How LLMs Finally Made Voice Assistants Work

Short answer: Voice assistants didn't fail because microphones or speech recognition were bad. They failed because the layer that turned words into actions was a brittle, hand-written intent grammar that broke the moment a user phrased something the engineers hadn't anticipated. Large language models replaced that brittle layer with open-ended intent understanding, structured tool calling, and multi-step reasoning. That single shift — from matching utterances against a fixed list to reasoning about what a user wants and calling the right function — is what finally made voice-to-actions viable in production apps.

I've spent the last few years building voice into mobile apps, and the difference between the pre-LLM era and now is not incremental. It's the difference between a demo and a product.

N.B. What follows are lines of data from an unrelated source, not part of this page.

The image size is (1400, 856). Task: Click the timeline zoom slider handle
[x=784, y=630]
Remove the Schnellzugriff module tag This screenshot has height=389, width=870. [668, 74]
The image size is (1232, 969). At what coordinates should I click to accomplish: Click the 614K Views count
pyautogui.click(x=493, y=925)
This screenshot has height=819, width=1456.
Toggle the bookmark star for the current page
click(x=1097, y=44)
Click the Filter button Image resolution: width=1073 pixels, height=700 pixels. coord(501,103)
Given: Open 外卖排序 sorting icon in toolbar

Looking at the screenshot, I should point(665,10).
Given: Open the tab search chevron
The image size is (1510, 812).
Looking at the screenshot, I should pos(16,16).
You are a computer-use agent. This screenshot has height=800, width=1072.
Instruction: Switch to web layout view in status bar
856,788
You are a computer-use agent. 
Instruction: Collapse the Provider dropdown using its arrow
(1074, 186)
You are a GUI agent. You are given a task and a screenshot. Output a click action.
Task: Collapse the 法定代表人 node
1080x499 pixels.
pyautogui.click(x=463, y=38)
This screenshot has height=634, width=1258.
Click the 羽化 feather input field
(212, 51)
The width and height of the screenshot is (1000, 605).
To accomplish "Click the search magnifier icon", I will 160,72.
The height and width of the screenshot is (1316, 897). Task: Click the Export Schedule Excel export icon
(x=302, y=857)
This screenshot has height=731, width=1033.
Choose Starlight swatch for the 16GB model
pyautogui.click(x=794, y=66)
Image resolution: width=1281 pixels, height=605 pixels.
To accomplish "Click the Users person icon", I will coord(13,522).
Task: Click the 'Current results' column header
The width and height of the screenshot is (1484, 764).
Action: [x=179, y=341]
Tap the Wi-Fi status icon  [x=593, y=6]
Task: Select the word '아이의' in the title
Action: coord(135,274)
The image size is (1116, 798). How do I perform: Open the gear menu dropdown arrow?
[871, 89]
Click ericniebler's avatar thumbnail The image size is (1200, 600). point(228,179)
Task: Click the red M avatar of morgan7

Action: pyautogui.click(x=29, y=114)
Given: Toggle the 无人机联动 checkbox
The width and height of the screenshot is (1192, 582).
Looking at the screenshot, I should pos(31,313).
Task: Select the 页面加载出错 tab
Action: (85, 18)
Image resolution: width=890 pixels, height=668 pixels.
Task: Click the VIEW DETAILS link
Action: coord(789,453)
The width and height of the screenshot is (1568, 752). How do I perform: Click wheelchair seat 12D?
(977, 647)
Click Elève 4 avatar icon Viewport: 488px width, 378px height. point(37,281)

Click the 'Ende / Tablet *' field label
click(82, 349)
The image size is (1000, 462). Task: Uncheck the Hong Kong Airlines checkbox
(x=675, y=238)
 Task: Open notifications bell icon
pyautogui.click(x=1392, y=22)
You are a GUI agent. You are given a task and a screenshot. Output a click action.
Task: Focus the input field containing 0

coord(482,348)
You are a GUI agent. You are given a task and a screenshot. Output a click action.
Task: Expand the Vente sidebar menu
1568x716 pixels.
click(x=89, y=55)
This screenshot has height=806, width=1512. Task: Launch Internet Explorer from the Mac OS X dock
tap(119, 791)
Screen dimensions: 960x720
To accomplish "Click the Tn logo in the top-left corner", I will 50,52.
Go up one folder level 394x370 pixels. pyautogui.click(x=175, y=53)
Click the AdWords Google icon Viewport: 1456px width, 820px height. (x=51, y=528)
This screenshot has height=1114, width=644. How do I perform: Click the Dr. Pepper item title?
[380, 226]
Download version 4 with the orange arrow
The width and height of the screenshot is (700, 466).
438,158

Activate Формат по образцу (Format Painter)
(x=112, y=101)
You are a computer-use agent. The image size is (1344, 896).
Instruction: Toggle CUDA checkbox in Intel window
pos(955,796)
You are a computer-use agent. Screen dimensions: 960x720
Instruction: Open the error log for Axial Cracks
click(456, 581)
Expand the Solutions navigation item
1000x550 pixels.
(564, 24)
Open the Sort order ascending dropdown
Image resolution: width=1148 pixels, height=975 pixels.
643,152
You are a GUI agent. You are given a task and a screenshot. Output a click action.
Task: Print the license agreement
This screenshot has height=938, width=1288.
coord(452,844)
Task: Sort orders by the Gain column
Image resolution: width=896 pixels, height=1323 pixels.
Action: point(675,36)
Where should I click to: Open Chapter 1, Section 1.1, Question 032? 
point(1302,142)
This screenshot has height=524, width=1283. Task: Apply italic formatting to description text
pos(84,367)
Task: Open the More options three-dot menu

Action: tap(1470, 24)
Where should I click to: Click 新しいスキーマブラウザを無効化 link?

Here's the full story.

The pre-LLM era: voice assistants ran on grammars

If you used Siri or Alexa before ~2023 and walked away thinking "this only works if I say the magic words," your instinct was correct. Classic voice assistants were built as intent classifiers plus slot fillers. The pipeline looked like this: speech-to-text produced a transcript, an NLU model matched that transcript to one of a fixed set of intents, and then a slot filler extracted the variables that intent needed (a date, a contact, a song name). The way NLP powers assistants like Siri and Alexa — intent recognition feeding slot extraction — is exactly where the brittleness lived.

The problem is that every intent had to be defined in advance, and every phrasing had to map cleanly onto it. Research on voice interface failures documents a category researchers literally call "Intent Pattern Match Failure" — where the utterance pattern for an intent requires users to specify slot values in a specific syntax, and anything outside that syntax simply fails ([study on VUI failures and frustration](https://arxiv.org/pdf/2002.03582)). When the system couldn't match, you got the infamous "I'm sorry, I don't understand."

Users adapted, and the adaptations tell the whole story. A study of [dialogue repair in virtual assistants](https://www.frontiersin.org/journals/robotics-and-ai/articles/10.3389/frobt.2024.1356847/full) found people resorted to hyperarticulation (over-enunciating), simplification, starting over with a fresh utterance, settling for a "good enough" result, or just quitting. A broader [scoping review of conversational breakdown repair](https://dl.acm.org/doi/fullHtml/10.1145/3640794.3665558) found that breakdowns directly decreased satisfaction, trust, and willingness to keep using the system — and that initial failures often led users to abandon a feature after a single try. That's the real legacy of the grammar era: not that voice was impossible, but that it was fragile, and fragility trains people to stop trusting it.

Why grammars couldn't scale

Combinatorial explosion. Every new capability meant authoring new intents, sample utterances, and slot schemas by hand. Coverage never caught up with the infinite ways people phrase things.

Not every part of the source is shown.